→ **Dataset entries**:
============================================================

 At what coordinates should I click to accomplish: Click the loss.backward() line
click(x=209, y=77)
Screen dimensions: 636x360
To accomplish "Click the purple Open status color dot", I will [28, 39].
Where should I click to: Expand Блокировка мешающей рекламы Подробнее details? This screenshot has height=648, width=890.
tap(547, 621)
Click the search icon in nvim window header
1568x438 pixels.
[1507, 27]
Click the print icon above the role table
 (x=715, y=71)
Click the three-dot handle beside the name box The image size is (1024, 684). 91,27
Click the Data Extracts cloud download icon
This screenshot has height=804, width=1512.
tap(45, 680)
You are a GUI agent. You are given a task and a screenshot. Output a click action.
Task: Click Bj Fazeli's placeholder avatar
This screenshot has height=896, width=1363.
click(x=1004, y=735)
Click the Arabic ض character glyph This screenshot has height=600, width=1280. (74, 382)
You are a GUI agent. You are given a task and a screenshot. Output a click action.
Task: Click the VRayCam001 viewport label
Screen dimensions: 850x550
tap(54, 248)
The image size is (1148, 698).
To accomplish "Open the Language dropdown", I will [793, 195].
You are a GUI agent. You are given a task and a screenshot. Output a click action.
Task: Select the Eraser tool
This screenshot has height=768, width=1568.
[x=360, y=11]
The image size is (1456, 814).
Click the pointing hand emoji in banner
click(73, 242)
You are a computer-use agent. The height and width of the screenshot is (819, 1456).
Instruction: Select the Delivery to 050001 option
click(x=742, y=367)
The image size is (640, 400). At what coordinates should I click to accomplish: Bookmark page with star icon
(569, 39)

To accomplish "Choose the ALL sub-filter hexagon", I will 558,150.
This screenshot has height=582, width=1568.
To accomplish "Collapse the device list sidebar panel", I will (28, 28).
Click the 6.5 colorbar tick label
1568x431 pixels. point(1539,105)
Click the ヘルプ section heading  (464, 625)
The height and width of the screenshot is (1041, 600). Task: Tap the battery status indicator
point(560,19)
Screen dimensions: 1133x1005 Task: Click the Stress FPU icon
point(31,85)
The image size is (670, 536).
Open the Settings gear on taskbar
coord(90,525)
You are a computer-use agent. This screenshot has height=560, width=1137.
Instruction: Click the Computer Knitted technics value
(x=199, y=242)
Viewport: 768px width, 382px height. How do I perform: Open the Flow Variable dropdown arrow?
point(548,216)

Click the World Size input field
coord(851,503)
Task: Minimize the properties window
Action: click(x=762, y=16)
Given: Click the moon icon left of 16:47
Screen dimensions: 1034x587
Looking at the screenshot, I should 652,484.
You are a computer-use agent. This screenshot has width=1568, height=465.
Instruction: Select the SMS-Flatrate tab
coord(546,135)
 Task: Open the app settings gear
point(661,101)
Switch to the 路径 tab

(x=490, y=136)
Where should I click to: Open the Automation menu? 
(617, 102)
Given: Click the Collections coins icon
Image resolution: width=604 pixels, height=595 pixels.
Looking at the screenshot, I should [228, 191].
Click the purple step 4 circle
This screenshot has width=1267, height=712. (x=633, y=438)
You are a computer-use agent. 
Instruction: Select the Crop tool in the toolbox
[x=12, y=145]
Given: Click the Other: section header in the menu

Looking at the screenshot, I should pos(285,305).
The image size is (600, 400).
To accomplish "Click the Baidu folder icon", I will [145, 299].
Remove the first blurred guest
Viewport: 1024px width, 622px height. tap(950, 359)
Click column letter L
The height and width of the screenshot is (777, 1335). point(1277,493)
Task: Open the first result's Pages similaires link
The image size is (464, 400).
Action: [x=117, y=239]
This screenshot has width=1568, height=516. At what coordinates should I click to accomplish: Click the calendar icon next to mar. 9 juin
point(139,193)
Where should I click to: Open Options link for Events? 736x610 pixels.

============================================================

Your task is to output all of the data above word for word.

 At what coordinates should I click to accomplish: Click the loss.backward() line
click(x=209, y=77)
Screen dimensions: 636x360
To accomplish "Click the purple Open status color dot", I will [28, 39].
Where should I click to: Expand Блокировка мешающей рекламы Подробнее details? This screenshot has height=648, width=890.
tap(547, 621)
Click the search icon in nvim window header
1568x438 pixels.
[1507, 27]
Click the print icon above the role table
 (x=715, y=71)
Click the three-dot handle beside the name box The image size is (1024, 684). 91,27
Click the Data Extracts cloud download icon
This screenshot has height=804, width=1512.
tap(45, 680)
You are a GUI agent. You are given a task and a screenshot. Output a click action.
Task: Click Bj Fazeli's placeholder avatar
This screenshot has height=896, width=1363.
click(x=1004, y=735)
Click the Arabic ض character glyph This screenshot has height=600, width=1280. (74, 382)
You are a GUI agent. You are given a task and a screenshot. Output a click action.
Task: Click the VRayCam001 viewport label
Screen dimensions: 850x550
tap(54, 248)
The image size is (1148, 698).
To accomplish "Open the Language dropdown", I will [793, 195].
You are a GUI agent. You are given a task and a screenshot. Output a click action.
Task: Select the Eraser tool
This screenshot has height=768, width=1568.
[x=360, y=11]
The image size is (1456, 814).
Click the pointing hand emoji in banner
click(73, 242)
You are a computer-use agent. The height and width of the screenshot is (819, 1456).
Instruction: Select the Delivery to 050001 option
click(x=742, y=367)
The image size is (640, 400). At what coordinates should I click to accomplish: Bookmark page with star icon
(569, 39)

To accomplish "Choose the ALL sub-filter hexagon", I will 558,150.
This screenshot has height=582, width=1568.
To accomplish "Collapse the device list sidebar panel", I will (28, 28).
Click the 6.5 colorbar tick label
1568x431 pixels. point(1539,105)
Click the ヘルプ section heading  (464, 625)
The height and width of the screenshot is (1041, 600). Task: Tap the battery status indicator
point(560,19)
Screen dimensions: 1133x1005 Task: Click the Stress FPU icon
point(31,85)
The image size is (670, 536).
Open the Settings gear on taskbar
coord(90,525)
You are a computer-use agent. This screenshot has height=560, width=1137.
Instruction: Click the Computer Knitted technics value
(x=199, y=242)
Viewport: 768px width, 382px height. How do I perform: Open the Flow Variable dropdown arrow?
point(548,216)

Click the World Size input field
coord(851,503)
Task: Minimize the properties window
Action: click(x=762, y=16)
Given: Click the moon icon left of 16:47
Screen dimensions: 1034x587
Looking at the screenshot, I should 652,484.
You are a computer-use agent. This screenshot has width=1568, height=465.
Instruction: Select the SMS-Flatrate tab
coord(546,135)
 Task: Open the app settings gear
point(661,101)
Switch to the 路径 tab

(x=490, y=136)
Where should I click to: Open the Automation menu? 
(617, 102)
Given: Click the Collections coins icon
Image resolution: width=604 pixels, height=595 pixels.
Looking at the screenshot, I should [228, 191].
Click the purple step 4 circle
This screenshot has width=1267, height=712. (x=633, y=438)
You are a computer-use agent. 
Instruction: Select the Crop tool in the toolbox
[x=12, y=145]
Given: Click the Other: section header in the menu

Looking at the screenshot, I should pos(285,305).
The image size is (600, 400).
To accomplish "Click the Baidu folder icon", I will [145, 299].
Remove the first blurred guest
Viewport: 1024px width, 622px height. tap(950, 359)
Click column letter L
The height and width of the screenshot is (777, 1335). point(1277,493)
Task: Open the first result's Pages similaires link
The image size is (464, 400).
Action: [x=117, y=239]
This screenshot has width=1568, height=516. At what coordinates should I click to accomplish: Click the calendar icon next to mar. 9 juin
point(139,193)
Where should I click to: Open Options link for Events? 736x610 pixels.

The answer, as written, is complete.